Pharmacokinetic analysis of DCE-MRI data of locally advanced cervical carcinoma with the Brix model.

Background: There is significant evidence that DCE-MRI may have the potential to provide clinically useful biomarkers of the outcome of locally advanced cervical carcinoma. However, there is no consensus on how to analyze DCE-MRI data to arrive at the most powerful biomarkers. The purpose of this study was to analyze DCE-MRI data of cervical cancer patients by using the Brix pharmacokinetic model and to compare the biomarkers derived from the Brix analysis with biomarkers determined by non-model-based analysis [i.e., low-enhancing tumor volume (LETV) and tumor volume with increasing signal (TVIS)] of the same patient cohort.
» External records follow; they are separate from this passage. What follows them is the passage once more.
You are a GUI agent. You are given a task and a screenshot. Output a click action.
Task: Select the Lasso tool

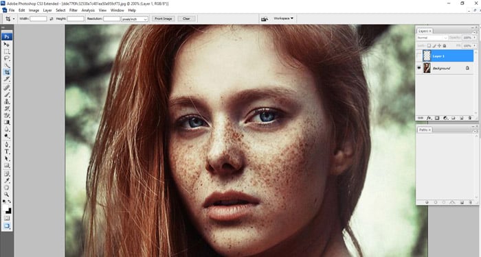(x=6, y=58)
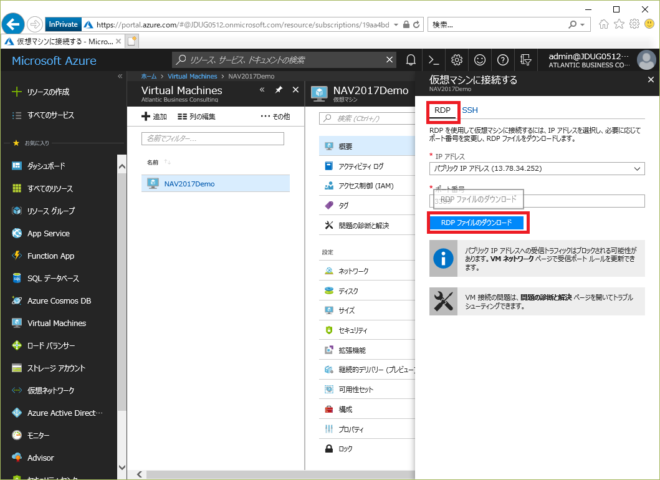The width and height of the screenshot is (660, 480).
Task: Collapse the left sidebar with chevron
Action: coord(120,76)
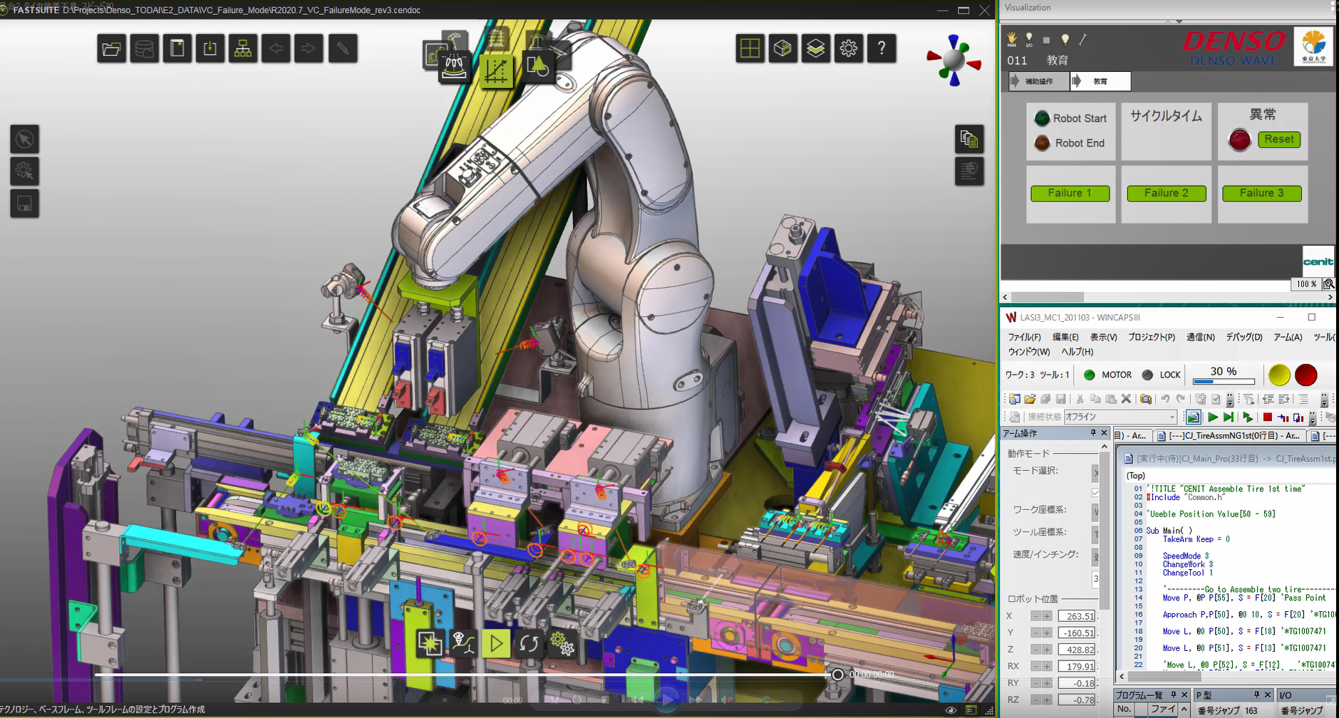Click the 3D cube view icon
This screenshot has height=718, width=1339.
[x=782, y=48]
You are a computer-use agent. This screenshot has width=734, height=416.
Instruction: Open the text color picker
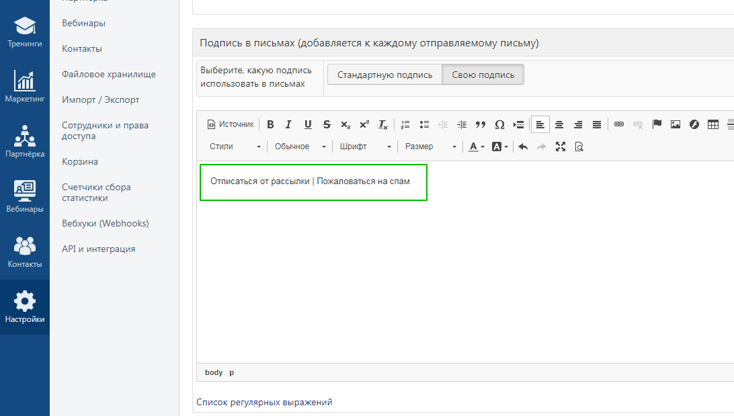pos(476,147)
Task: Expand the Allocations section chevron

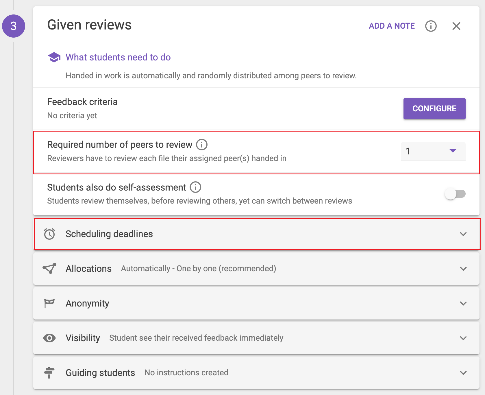Action: pyautogui.click(x=463, y=269)
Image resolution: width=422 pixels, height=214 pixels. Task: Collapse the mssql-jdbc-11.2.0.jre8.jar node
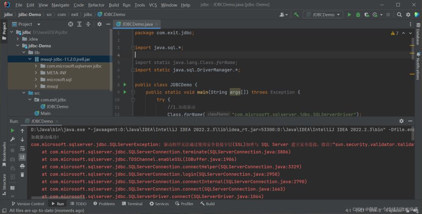click(x=30, y=59)
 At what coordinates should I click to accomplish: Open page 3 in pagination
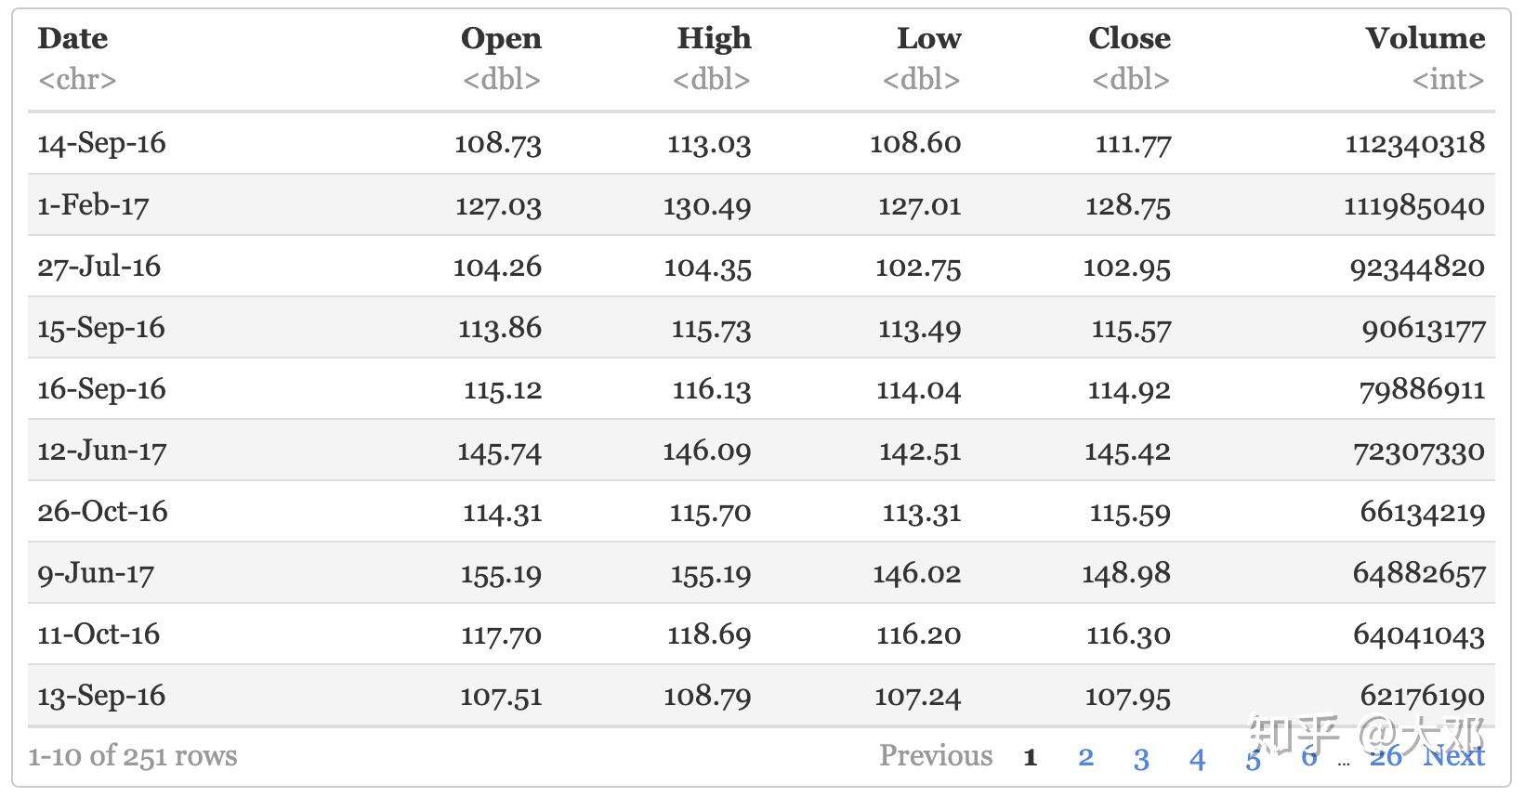1141,758
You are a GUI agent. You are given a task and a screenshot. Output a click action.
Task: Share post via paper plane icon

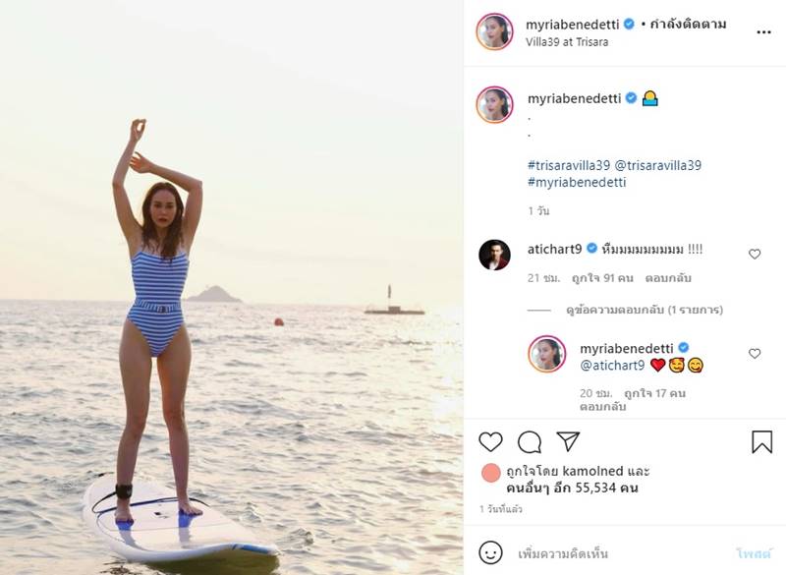pyautogui.click(x=568, y=441)
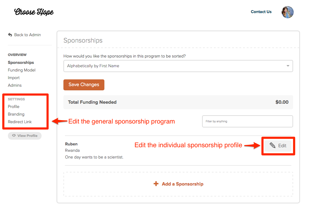Click the Choose Hope logo
The height and width of the screenshot is (219, 328).
(x=34, y=12)
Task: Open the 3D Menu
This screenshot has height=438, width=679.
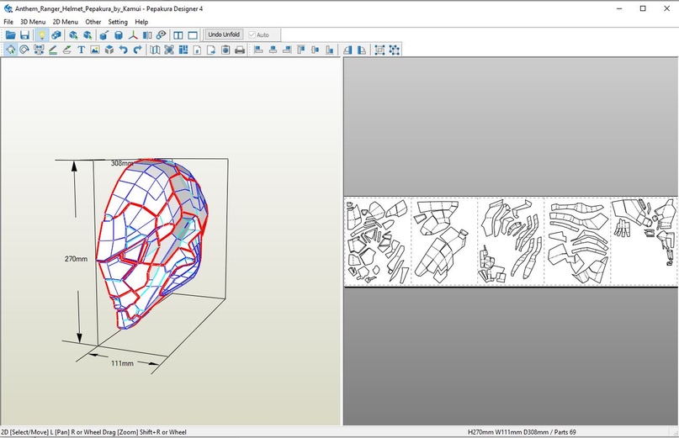Action: [x=33, y=22]
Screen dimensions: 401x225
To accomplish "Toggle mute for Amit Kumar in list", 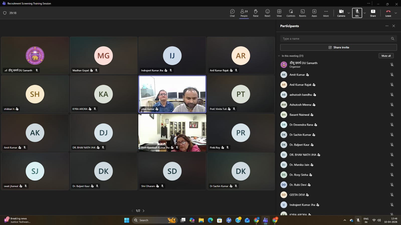I will click(x=392, y=75).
Material and methods: DCE-MRI recordings of 80 patients (FIGO stage IB-IVA) treated with concurrent cisplatin-based chemoradiotherapy were analyzed voxel-by-voxel, and frequency distributions of the three parameters of the Brix model ( A _Brix , k _ep , and k _el ) were determined. Moreover, risk volumes were calculated from the Brix parameters and termed RV- A _Brix , RV- k _ep , and RV- k _el , where the RVs represent the tumor volume with voxel values below a threshold value determined by ROC analysis. Disease-free survival (DFS) and overall survival (OS) were used as measures of treatment outcome. Results: Significant associations between the median value or any other percentile value of A _Brix , k _ep , or k _el and treatment outcome were not found. However, RV- A _Brix , RV- k _ep , and RV- k _el correlated with DFS and OS. Multivariate analysis revealed that the prognostic power of RV- A _Brix , RV- k _ep , and RV- k _el was independent of well-established clinical prognostic factors. RV- A _Brix , RV- k _ep , and RV- k _el correlated with each other as well as with LETV and TVIS. Conclusion: Strong biomarkers of the outcome of locally advanced cervical carcinoma can be provided by subjecting DCE-MRI series to pharmacokinetic analysis using the Brix model. The prognostic power of these biomarkers is not necessarily superior to that of biomarkers identified by non-model-based analyses.